There it is, I found the summary of why I fish. Let me repeat, I can be a kid and not have to apologize for it. And it's why you go fishing too, if you have the chance to. Why else would you dig into a dirt filled coffee can in search of the perfect worm, or find little minnows fascinating, or be awestruck at a 9 pound bass jumping out of the water 25 feet away? Or not even consider complaining at the price of a new topwater lure at (drool) the tackle store? Or why you dig out a fishing magazine in the middle of January just to look at the pictures of sunny days and ballcaps and lilly pads on the water?

I don't know, the fish probably don't agree but I think it's a pretty cool arraingment.

Yesterday Stu ran out of minnows while casting for the only fish which seemed to be biting on this hot mid-afternoon, the feisty and tasty white perch. Typically, he was not to be denied by something as simple as running out of bait.
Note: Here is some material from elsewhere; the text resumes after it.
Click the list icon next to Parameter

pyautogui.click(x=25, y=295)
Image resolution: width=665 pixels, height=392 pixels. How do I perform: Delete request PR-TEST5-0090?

I caught a glimpse of him rooting around in his tackle box while I flipped a spinner bait toward a log, in my search for a fat bass.

"What, you're out of minnows? You can forget artificial bait in this lake, the perch just won't go for it."

"You just keep tossing that spinner, young'un. Uncle Stu's got the perch thing well in hand."

It's a good thing I wear sunglasses. Out of the corner of my eye, I watched him take an artificial worm from a gaudily packaged bag ('Loaded with scent! Fish can't resist 'em!) and cut a little chunk off. Stuck it on his hook and cast it in. The bobber drifted briefly, then was still.

"You're trying to take a perch with cut up Fluke worms? Hee hee hee! Man, I told you to buy more minnows back at the store. You'll never......."

I never got a chance to finish as Stu suddenly braced, dug in and snapped the pole back. Seconds later, a plump and silvery perch made itself comfortable in the take- home bucket. In the space of 5 minutes, two more joined him.

I rationalized, as I cut up a few Fluke worms and re-rigged my pole for a bobber, that I am not one to argue with a fish.

That's territory I reserve for my wife, when I ask her to break out the frying pan, because it's Perch Night at House of Outfoxed yet again.